To: Road Walker who wrote (339755)6/7/2007 2:38:28 PM
From: TimF  Read Replies (1) | Respond to of 1573930
 
On domestic policy we have some differences... but also some agreement.

I don't know the full list of domestic policy ideas you support, and how much you care about your position on each issue, but from what I've seen on SI, it sounds as if your differences are quite serious in this area.

It still surprises me that you support Iraq... nation building is so un-libertarian. About the opposite.

The invasion liberated Iraq from a brutal dictator. That's not anti-libertarian, even its hardly something that gets universal support from libertarians.

Once that happened there is a need to provide security. Libertarians aren't anarchists. They support the idea of the government providing security and protecting the population from aggressive use of force. One country assisting another in this effort also isn't anti-libertarian.

OTOH why the war isn't anti-libertarian in principle, some of its practical consequences are. It costs money, that means more government spending. War also tends to, at the margin, push security over privacy. And the political trading to get support for a war often results in government spending more on things totally unrelated to the war.

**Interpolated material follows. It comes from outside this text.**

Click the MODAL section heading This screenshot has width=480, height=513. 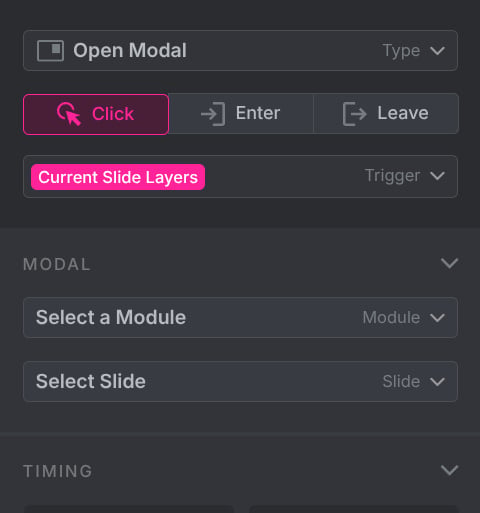pyautogui.click(x=57, y=264)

If the war effort succeeds, I think the net effect will be positive from a libertarian sense. Of course that positive effect is for Iraqis not Americans. The only way it would have a really positive effect for Americans in libertarian terms is if the war succeeded to the limits of the most wild "neo-con" dreams, with the whole "drain the swamp" idea working in a very strong way, and the long term security threat from the ME receding. That's clearly not going to happen any time soon, and the odds of it happening at all as a consequence of this war don't seem as high as they used to (and they never seemed extremely high to me).

I think a good argument can be made that the war should not have been started, but having been started the consequences of not seeing it through are worse then the consequences of not having done it in the first place. That combined with the fact that I do not see the situation as being as bleak as you do, leads me to still support the effort at this time.